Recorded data
- - -

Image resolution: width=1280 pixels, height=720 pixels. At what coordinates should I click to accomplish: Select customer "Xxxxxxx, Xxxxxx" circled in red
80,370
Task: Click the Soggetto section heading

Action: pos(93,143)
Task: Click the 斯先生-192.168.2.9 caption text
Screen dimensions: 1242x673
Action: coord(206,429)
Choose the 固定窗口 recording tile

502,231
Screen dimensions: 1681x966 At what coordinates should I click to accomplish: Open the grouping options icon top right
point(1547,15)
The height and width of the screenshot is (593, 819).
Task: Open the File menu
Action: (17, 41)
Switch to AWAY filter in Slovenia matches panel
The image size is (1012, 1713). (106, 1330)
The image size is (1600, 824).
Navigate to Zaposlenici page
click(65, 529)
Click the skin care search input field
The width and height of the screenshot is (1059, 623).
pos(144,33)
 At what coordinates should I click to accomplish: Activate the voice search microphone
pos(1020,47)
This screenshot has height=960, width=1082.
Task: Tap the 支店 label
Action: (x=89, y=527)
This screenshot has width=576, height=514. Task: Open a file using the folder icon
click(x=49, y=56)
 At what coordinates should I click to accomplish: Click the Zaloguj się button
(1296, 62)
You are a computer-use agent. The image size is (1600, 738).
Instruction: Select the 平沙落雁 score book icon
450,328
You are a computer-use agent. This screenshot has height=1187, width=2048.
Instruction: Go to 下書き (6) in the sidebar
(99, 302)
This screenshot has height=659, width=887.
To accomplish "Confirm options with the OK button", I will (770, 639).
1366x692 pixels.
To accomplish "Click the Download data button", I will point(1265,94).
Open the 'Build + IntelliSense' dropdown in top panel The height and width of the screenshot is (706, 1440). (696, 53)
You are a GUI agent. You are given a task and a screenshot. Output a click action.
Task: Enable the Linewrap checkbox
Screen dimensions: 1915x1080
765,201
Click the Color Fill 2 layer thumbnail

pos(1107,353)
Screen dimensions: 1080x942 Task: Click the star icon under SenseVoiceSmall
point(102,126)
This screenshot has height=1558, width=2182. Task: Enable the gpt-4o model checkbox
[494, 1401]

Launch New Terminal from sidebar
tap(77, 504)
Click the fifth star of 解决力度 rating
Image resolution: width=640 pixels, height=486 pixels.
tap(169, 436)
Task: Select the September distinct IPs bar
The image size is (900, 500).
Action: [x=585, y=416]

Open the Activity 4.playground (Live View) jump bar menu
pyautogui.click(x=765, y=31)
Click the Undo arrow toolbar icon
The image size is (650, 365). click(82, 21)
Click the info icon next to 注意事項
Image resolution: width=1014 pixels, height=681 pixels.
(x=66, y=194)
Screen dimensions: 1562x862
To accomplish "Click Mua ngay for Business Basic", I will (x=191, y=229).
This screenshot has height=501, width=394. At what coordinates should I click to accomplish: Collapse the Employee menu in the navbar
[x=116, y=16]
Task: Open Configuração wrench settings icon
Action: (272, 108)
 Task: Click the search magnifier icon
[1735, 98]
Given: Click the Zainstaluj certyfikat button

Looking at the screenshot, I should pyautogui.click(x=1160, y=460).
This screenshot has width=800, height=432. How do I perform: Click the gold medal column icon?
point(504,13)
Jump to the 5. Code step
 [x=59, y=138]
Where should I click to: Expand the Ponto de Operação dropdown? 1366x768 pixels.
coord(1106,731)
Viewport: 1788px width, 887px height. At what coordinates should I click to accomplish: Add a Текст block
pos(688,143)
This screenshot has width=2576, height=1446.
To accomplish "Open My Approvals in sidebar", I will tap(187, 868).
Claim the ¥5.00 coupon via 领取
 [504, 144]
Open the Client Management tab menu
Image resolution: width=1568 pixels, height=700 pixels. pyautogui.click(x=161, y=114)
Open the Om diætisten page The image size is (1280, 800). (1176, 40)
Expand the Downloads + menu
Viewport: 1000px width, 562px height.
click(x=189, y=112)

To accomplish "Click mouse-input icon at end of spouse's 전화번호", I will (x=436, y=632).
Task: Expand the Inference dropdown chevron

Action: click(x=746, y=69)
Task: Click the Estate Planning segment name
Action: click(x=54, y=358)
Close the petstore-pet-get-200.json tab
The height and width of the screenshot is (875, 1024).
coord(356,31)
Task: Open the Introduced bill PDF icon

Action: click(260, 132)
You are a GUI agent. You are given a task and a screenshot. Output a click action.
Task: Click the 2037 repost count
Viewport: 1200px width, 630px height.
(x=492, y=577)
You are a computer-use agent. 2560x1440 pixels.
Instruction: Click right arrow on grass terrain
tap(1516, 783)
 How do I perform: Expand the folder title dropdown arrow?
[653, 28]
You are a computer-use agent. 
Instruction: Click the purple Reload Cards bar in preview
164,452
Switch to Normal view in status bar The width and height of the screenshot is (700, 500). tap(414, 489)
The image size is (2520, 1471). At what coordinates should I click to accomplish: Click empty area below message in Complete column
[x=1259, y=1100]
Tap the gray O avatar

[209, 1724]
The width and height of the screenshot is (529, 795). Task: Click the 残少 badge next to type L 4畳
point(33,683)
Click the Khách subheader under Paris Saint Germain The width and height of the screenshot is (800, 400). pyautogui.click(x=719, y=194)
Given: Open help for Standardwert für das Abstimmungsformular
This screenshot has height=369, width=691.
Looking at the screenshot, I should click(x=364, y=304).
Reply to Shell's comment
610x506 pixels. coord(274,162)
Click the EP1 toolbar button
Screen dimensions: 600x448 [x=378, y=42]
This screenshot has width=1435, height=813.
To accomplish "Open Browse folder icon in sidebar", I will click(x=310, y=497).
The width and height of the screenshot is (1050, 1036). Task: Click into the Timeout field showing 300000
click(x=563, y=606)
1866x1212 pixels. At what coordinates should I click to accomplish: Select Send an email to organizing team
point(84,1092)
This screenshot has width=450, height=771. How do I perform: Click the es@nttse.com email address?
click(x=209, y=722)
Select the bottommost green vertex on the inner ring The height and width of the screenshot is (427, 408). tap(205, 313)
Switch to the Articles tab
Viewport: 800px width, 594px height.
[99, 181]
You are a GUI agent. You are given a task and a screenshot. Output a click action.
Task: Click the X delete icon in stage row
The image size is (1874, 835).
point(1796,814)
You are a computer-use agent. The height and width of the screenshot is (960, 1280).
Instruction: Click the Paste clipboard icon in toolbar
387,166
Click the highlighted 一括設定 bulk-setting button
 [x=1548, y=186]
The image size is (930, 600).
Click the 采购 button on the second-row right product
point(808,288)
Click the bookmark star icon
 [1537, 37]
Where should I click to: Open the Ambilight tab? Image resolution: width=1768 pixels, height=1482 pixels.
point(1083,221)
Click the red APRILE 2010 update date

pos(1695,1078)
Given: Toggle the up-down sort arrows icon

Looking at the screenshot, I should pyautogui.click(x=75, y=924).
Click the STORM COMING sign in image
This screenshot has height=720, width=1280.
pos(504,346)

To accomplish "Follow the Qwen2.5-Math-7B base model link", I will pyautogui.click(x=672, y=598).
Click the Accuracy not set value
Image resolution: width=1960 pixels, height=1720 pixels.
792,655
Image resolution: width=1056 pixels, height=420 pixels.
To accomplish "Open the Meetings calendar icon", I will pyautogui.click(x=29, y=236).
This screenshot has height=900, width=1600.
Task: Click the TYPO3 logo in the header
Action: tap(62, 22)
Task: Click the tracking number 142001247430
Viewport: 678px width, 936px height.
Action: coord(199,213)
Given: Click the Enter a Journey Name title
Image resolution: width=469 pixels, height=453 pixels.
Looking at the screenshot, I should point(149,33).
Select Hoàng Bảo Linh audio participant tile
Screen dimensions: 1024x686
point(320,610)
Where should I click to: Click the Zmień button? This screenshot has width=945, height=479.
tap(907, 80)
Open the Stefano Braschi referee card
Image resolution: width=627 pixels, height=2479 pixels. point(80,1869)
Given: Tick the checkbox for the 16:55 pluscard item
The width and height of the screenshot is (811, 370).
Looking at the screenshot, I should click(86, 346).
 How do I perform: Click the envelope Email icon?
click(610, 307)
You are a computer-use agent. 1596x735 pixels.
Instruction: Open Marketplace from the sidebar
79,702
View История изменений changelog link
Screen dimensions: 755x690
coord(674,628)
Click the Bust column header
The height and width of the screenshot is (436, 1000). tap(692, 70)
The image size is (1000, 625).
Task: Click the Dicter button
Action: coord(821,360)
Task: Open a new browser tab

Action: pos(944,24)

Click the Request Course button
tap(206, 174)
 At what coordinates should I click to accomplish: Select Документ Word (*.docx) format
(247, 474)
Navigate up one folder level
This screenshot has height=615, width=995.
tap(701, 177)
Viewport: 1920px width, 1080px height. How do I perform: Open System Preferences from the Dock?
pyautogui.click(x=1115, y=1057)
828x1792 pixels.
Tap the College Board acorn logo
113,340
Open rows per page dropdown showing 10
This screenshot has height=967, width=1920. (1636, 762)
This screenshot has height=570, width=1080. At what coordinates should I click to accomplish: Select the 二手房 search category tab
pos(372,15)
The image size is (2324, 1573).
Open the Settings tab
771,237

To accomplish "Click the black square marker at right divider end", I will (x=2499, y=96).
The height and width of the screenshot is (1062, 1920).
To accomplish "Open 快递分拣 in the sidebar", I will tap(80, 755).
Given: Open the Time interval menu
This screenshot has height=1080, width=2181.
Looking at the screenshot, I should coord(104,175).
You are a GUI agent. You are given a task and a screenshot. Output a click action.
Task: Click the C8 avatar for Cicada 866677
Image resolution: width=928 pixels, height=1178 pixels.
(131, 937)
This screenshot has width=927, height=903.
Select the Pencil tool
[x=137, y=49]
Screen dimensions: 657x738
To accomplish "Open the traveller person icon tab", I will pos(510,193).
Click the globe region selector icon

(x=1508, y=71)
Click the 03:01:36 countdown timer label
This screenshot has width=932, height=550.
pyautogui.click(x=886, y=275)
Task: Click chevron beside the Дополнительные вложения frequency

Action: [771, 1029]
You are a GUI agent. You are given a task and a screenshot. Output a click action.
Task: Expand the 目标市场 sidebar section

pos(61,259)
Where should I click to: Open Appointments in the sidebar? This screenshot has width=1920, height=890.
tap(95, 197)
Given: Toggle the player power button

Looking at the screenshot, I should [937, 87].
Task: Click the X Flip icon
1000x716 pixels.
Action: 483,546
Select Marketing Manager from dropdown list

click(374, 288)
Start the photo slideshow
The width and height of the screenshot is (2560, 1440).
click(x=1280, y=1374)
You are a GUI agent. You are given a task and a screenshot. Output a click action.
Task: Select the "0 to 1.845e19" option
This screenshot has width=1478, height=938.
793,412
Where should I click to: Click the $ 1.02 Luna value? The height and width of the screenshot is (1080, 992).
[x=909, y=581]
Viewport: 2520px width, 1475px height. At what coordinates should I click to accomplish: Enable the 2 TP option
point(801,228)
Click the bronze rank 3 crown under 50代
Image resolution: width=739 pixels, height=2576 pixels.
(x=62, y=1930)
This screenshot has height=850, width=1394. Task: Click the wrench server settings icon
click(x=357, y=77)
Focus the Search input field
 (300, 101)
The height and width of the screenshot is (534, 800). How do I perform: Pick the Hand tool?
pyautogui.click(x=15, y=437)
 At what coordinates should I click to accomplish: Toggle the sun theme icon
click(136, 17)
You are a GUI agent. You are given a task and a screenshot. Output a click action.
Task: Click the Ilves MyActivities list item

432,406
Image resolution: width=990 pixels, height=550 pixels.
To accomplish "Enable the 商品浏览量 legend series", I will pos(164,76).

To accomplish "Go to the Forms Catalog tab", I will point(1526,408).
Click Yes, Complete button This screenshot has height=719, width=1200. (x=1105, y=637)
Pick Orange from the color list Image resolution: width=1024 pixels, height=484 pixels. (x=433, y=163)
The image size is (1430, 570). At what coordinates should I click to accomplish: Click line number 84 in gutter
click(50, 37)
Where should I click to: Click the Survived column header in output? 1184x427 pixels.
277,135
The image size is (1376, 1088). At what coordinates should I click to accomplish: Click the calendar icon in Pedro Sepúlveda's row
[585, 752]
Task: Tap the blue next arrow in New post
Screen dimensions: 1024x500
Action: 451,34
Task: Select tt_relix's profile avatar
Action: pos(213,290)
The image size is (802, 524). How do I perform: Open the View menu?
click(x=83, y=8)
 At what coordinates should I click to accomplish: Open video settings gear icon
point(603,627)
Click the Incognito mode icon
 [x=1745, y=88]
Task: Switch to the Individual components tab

- - -

Can you retype the part of the data above that opens with the line containing "Task: Expand the Inference dropdown chevron" and closes with the line containing "Action: click(260, 132)", keeping both of those lines?

#### [FULL OUTPUT]
Task: Expand the Inference dropdown chevron

Action: click(x=746, y=69)
Task: Click the Estate Planning segment name
Action: click(x=54, y=358)
Close the petstore-pet-get-200.json tab
The height and width of the screenshot is (875, 1024).
coord(356,31)
Task: Open the Introduced bill PDF icon

Action: click(260, 132)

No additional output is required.